### EXERCISE BRIEF
Pick every line out of the entries below that holds the string "list", and report them.

EXERCISE DATA: Begin

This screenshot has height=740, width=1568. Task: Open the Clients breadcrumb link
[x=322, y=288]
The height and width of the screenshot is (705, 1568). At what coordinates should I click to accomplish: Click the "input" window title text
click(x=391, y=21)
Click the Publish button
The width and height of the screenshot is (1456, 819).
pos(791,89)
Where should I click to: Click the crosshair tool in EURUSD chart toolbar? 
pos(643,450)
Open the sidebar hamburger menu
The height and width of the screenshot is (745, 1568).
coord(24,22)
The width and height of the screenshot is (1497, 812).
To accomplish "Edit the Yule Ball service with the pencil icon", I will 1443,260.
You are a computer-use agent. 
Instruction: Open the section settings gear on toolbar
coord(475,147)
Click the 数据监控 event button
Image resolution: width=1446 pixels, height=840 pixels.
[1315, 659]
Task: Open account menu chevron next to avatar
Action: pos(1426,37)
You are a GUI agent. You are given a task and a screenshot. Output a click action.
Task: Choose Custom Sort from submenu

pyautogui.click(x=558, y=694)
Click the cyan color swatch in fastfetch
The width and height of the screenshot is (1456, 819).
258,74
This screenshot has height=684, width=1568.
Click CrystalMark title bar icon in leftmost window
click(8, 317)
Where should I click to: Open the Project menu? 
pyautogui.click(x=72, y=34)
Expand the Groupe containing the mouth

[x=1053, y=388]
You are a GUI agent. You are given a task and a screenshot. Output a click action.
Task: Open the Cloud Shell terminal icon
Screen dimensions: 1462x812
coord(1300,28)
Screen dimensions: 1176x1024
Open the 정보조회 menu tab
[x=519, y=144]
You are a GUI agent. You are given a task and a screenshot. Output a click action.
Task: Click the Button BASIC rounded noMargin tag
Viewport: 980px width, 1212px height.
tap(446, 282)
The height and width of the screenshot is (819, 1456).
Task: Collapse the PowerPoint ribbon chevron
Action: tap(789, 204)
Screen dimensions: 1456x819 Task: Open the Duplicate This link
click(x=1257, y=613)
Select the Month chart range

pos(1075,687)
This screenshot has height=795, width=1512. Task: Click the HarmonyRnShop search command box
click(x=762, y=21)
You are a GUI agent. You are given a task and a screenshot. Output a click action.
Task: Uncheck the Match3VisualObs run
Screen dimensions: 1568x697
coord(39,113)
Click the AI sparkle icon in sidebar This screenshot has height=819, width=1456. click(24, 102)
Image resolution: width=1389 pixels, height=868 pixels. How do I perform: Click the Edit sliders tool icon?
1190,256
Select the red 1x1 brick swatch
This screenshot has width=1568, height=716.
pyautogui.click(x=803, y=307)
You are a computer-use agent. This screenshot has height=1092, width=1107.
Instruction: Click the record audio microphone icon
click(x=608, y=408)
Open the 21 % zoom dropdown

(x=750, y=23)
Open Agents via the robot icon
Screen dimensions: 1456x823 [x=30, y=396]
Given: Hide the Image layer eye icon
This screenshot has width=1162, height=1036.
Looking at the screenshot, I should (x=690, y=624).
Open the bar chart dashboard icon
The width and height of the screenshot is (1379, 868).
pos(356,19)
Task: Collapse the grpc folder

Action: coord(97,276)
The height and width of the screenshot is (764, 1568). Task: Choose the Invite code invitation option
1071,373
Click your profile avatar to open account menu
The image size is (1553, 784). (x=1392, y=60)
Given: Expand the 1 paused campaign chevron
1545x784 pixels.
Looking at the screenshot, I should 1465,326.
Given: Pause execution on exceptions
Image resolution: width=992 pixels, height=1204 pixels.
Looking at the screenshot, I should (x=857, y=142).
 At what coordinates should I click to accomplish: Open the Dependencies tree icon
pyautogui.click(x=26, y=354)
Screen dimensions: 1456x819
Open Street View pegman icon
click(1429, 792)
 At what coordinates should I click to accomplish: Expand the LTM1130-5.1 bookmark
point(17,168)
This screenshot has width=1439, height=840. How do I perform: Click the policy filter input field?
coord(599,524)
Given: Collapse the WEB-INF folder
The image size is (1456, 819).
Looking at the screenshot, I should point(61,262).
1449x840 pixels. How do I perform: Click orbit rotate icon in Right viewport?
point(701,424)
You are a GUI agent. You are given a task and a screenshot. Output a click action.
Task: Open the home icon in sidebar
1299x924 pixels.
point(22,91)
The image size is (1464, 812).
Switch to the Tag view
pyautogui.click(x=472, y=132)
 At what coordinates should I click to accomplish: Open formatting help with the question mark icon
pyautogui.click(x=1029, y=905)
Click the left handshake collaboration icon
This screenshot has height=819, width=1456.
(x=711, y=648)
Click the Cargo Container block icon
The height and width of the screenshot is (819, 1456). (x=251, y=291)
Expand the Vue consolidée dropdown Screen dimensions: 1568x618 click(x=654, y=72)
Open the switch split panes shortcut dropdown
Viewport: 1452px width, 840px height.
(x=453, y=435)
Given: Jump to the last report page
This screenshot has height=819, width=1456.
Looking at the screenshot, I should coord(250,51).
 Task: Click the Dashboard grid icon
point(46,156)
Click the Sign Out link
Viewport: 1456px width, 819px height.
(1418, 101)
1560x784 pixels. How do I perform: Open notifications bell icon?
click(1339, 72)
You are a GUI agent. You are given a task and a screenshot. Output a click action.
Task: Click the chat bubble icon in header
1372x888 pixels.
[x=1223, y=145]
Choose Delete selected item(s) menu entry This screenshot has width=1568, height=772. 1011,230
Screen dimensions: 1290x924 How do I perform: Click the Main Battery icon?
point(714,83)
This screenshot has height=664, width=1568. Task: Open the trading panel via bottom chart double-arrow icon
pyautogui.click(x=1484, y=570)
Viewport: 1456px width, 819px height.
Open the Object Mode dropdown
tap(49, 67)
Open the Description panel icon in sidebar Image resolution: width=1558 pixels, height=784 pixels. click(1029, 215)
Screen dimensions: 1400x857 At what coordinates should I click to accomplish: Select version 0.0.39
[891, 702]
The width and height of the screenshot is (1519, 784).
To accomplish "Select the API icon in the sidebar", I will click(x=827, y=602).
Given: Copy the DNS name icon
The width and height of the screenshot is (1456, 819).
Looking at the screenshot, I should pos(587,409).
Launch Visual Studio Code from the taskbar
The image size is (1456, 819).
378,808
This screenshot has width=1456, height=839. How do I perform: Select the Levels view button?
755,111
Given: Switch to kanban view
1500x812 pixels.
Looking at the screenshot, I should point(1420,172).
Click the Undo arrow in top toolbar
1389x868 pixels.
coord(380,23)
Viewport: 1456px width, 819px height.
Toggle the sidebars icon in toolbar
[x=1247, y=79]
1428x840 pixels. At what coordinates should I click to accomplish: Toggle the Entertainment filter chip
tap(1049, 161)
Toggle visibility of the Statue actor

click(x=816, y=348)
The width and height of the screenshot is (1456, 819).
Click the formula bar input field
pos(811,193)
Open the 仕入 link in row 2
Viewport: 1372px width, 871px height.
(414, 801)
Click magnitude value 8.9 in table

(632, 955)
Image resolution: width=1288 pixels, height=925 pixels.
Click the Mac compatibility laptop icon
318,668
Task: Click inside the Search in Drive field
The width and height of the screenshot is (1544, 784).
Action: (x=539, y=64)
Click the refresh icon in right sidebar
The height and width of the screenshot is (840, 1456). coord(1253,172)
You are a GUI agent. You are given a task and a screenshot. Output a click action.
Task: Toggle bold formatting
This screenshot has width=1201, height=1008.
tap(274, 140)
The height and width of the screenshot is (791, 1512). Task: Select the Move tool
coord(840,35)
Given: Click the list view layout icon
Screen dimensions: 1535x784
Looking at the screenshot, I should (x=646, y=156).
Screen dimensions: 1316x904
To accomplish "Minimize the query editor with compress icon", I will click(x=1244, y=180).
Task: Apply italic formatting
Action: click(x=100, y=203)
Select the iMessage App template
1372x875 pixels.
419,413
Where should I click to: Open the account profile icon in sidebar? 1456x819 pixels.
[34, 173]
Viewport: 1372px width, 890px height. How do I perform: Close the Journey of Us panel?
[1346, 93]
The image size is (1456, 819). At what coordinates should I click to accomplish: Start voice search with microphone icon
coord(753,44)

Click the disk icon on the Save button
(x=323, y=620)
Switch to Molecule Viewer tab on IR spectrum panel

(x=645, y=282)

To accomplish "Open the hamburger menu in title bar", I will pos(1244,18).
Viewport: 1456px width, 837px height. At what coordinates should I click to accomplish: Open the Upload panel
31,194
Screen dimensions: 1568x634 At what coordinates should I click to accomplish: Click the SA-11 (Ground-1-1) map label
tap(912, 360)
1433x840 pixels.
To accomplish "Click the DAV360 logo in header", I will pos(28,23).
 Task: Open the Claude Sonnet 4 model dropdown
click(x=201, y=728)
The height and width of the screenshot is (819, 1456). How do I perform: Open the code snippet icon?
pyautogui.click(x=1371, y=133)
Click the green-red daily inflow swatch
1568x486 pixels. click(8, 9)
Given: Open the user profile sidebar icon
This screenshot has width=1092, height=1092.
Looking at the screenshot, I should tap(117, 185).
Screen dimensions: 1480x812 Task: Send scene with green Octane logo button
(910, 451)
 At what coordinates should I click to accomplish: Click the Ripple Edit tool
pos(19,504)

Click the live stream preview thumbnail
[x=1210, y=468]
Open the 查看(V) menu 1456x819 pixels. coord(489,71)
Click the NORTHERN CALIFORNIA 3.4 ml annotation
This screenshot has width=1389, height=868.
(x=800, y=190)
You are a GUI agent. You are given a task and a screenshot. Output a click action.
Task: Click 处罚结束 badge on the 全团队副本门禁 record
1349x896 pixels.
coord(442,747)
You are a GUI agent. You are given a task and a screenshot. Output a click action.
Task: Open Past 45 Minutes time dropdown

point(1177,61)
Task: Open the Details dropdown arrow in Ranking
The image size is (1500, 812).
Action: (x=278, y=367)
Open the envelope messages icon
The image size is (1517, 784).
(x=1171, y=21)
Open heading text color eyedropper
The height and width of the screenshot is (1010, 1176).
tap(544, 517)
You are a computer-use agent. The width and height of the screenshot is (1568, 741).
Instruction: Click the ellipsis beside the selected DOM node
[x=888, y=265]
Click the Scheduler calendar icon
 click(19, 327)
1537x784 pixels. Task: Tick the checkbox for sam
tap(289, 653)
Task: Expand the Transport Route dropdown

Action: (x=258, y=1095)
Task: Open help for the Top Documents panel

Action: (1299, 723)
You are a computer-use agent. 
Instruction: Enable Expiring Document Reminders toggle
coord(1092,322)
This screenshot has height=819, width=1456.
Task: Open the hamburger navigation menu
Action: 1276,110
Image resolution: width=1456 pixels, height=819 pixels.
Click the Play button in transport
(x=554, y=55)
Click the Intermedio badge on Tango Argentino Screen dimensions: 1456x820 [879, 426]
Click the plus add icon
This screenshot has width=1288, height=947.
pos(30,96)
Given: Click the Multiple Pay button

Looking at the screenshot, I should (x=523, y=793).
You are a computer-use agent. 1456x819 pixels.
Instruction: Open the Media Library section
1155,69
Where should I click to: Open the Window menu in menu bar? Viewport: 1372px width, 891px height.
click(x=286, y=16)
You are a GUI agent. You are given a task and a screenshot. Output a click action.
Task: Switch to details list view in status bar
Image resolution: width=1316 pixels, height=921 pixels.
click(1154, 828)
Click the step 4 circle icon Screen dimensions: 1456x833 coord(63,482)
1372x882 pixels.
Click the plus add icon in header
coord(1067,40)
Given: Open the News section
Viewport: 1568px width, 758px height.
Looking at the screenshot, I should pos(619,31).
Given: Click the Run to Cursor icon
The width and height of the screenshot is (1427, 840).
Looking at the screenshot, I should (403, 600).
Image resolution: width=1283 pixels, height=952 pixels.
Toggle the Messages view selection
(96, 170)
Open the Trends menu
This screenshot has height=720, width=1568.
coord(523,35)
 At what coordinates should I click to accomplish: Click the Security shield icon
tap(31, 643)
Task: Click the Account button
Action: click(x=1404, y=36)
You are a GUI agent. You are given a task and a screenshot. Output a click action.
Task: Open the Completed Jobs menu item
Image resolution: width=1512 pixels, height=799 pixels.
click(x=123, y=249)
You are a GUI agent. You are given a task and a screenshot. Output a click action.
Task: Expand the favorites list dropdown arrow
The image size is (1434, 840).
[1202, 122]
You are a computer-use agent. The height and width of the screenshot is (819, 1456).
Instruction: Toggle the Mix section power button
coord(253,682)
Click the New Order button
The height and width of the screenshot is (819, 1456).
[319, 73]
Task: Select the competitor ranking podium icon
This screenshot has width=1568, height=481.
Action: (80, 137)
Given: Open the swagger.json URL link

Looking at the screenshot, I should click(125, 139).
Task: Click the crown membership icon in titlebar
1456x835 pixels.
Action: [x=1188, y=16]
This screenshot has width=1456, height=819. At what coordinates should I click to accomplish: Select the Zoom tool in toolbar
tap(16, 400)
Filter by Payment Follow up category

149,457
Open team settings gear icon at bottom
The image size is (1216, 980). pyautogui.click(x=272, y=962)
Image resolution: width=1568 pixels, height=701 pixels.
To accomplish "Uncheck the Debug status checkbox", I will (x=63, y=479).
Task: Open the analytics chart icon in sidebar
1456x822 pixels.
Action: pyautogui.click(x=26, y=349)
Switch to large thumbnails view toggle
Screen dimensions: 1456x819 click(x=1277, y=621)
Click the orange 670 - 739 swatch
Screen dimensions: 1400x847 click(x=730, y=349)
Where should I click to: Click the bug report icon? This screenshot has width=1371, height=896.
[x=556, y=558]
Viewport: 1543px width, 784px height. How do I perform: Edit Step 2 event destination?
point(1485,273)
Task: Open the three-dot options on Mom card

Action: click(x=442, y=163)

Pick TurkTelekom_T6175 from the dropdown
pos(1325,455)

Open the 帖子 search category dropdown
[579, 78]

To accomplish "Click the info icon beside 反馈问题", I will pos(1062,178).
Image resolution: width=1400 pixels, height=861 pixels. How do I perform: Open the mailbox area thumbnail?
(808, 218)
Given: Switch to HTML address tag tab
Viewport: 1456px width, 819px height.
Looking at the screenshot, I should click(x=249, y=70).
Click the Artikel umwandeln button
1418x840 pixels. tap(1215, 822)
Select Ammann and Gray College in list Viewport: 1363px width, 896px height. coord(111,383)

EXERCISE DATA: End

### RESPONSE BOX
Given: Click the list view layout icon
Task: Switch to details list view in status bar
Task: Expand the favorites list dropdown arrow
Select Ammann and Gray College in list Viewport: 1363px width, 896px height. coord(111,383)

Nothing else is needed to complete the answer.